If this is a vnet jail, you'll also need to make sure that traffic gets passed to the jail where it's pf can take over the ruleset.

# /etc/pf.conf  (jail host)

set skip on jail_epairs  # ifconfig interface group
set skip on bridge0

block log all
pass out all

# ...rules...

Testing

NOTE:

If you're having trouble, check out wireguard debugging

Firstly, confirm that your interface is up, and has been assigned an ip addr.

sudo ip addr

# 3: wg0: <POINTOPOINT,NOARP,UP,LOWER_UP> mtu 1420 qdisc noqueue state UNKNOWN group default qlen 1000
#    link/none
#    inet 10.0.0.1/24 scope global wg0
#       valid_lft forever preferred_lft forever

Also confirm the interface is displayed with info

sudo wg

# interface: wg0
#   public key: lkjAsdflkjoasiduffjweklrjdsoiaujfasljelkjouifsad
#   private key: (hidden)
#   listening port: 55555
# 
# peer: kljasdfurjjafu3rjlkjsaf9wrjjasfkljlkjaweruiouasdfj=
#   preshared key: (hidden)
#   allowed ips: 10.0.0.2/32

I had some initial issues with firewall.

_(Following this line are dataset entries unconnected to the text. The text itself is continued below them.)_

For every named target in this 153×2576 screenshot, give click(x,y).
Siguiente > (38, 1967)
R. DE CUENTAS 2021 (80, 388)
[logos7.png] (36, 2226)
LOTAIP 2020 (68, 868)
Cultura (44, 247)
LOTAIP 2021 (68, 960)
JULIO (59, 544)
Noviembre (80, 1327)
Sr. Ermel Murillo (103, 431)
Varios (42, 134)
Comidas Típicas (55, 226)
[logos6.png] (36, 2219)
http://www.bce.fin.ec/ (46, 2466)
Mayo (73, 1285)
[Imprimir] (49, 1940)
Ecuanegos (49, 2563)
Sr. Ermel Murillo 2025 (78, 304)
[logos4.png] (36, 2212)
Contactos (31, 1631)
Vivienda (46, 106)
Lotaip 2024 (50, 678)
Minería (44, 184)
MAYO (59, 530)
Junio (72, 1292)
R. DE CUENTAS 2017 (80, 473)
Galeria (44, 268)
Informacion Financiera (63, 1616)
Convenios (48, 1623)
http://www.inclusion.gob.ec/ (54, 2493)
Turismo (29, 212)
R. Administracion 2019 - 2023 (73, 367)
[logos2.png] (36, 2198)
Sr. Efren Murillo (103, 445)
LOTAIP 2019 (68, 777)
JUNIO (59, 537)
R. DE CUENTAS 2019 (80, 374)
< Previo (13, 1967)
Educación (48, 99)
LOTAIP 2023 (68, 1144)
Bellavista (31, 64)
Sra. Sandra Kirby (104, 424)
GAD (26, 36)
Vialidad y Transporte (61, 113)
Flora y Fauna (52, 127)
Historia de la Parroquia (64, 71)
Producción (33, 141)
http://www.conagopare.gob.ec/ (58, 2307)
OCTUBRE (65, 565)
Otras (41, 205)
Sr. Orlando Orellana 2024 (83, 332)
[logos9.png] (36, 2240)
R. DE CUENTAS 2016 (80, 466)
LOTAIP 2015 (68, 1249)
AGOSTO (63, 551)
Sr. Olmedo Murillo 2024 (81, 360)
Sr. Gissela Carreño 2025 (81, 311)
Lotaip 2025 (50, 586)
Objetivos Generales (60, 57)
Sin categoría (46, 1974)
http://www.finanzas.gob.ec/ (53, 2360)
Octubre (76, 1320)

Try watching dropped packets.
Note this could be pf inside the jail, pf outside the jail, or the firewall on the target inbound/outbound side.

ping $target

# on $source/$target
sudo journalctl -f --dmesg | grep $wg_port       # linux
sudo tcpdump -n -e -ttt -i pflog0 port $wg_port  # freebsd

# even on failure, issuing `wg` should show 'latest handshake'
# with information about the failure.

If you're getting connection refused, but pf/nftables is not recording any dropped packets - make sure you're binding your server to 0.0.0.0, the FQDN, or the server's ip address (and not 127.0.0.1).